> **WHAT IS REQUIRED**
Return the data below verbatim, from the line containing "You are a computer-use agent." through the end of the data, including both ends. Omit the pictures from your output.

====== AVAILABLE RECORDS ======

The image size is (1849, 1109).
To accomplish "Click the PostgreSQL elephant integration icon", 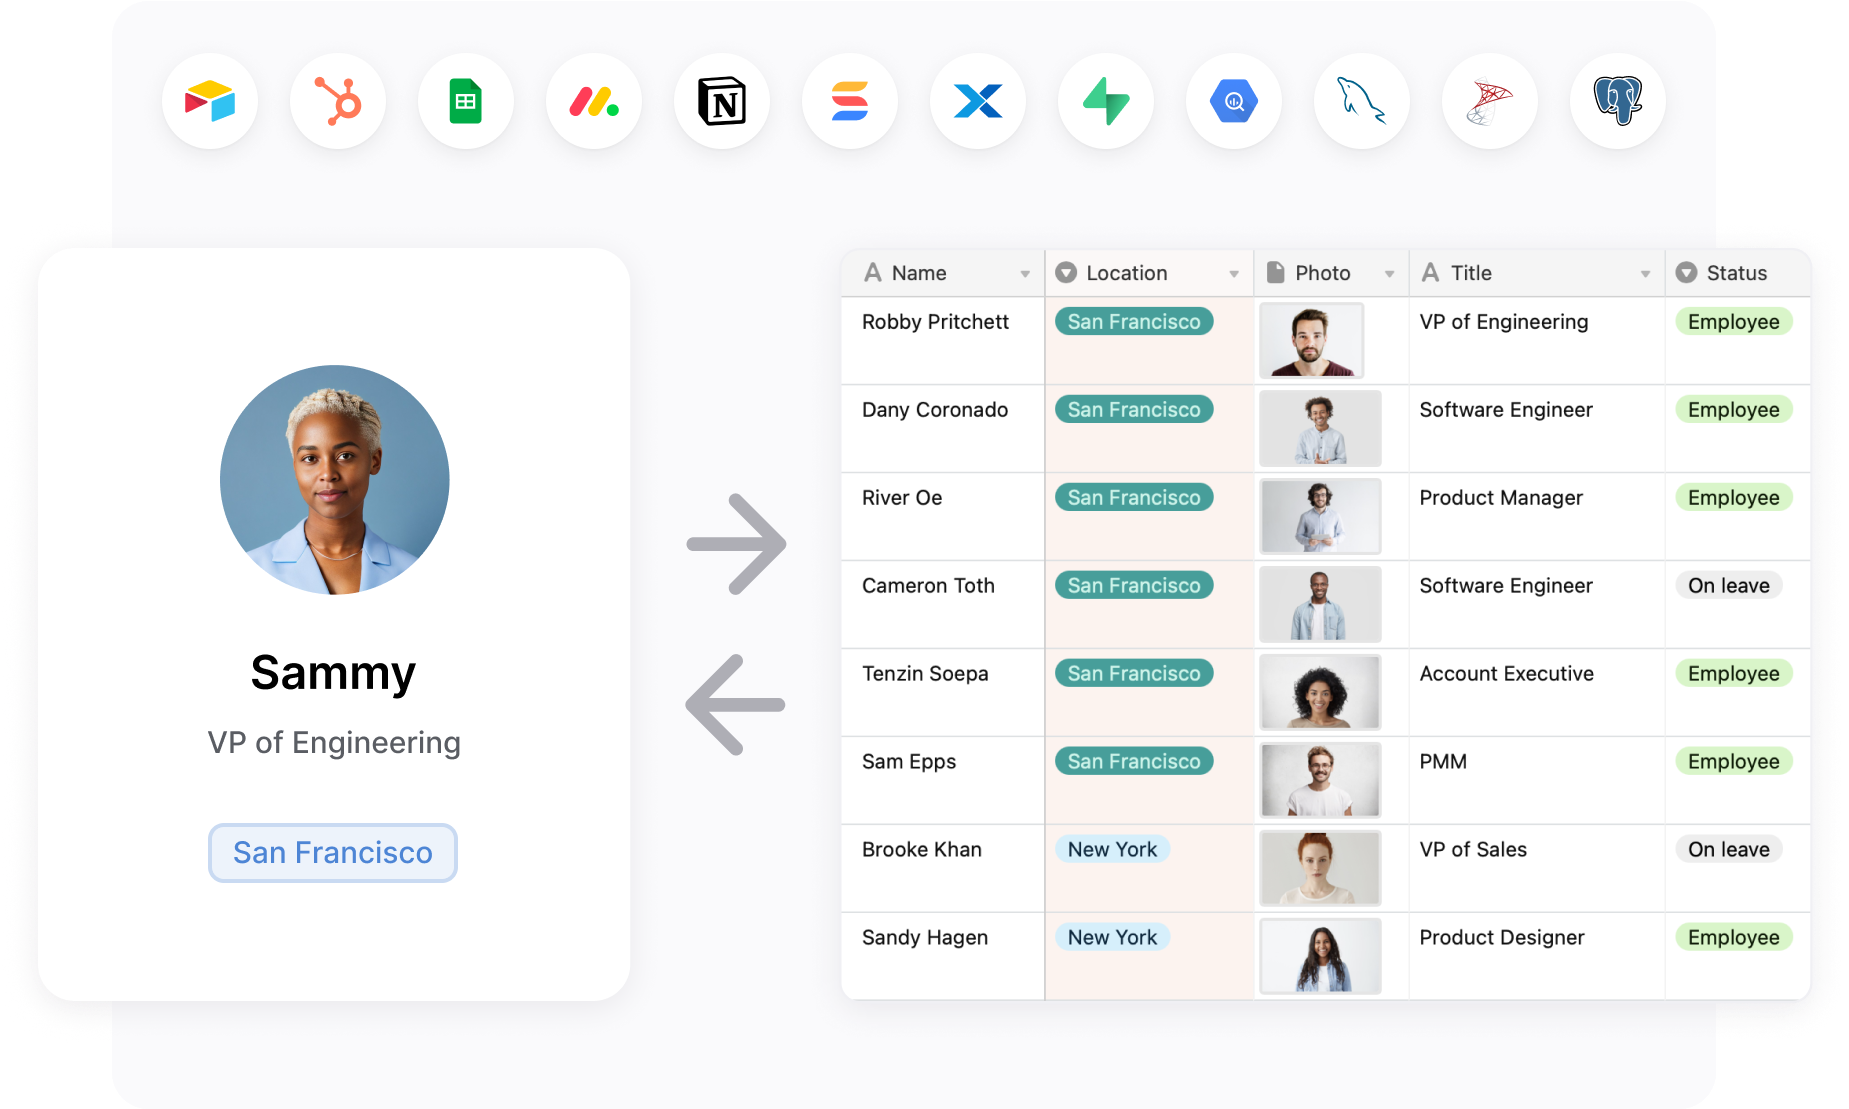I will (x=1617, y=101).
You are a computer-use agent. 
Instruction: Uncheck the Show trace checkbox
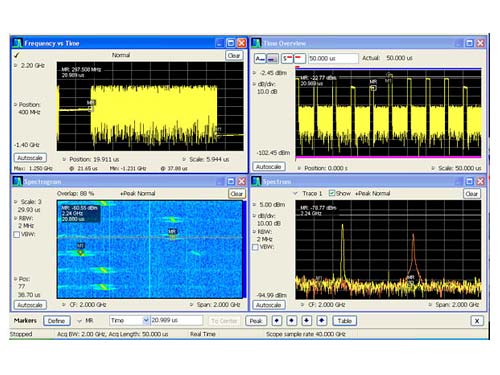click(332, 193)
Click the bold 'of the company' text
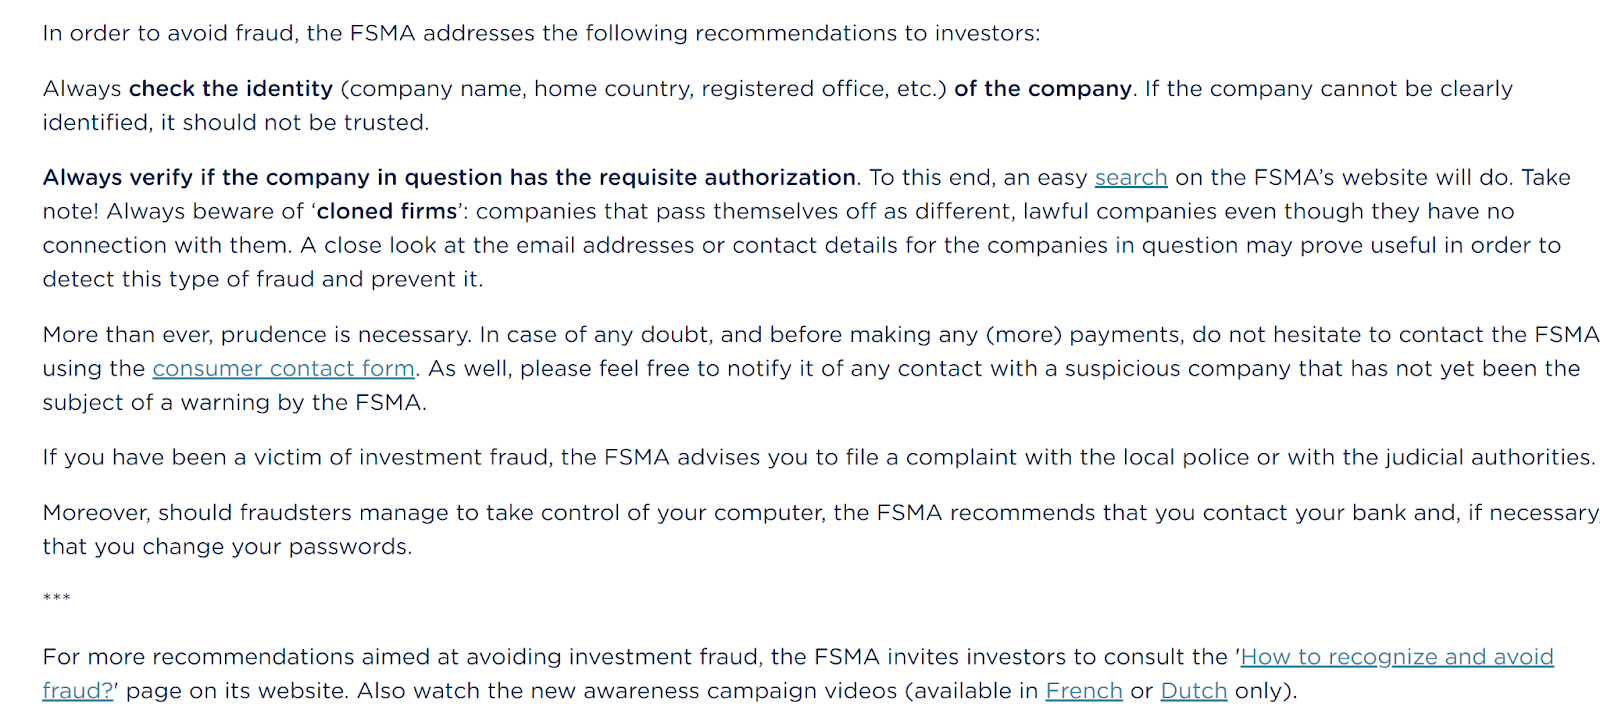The image size is (1600, 724). (x=1042, y=89)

======

> **EXERCISE ANSWER**
You are a computer-use agent. 
Instruction: Uncheck the Show trace checkbox
click(332, 193)
Click the bold 'of the company' text
The image size is (1600, 724). (x=1042, y=89)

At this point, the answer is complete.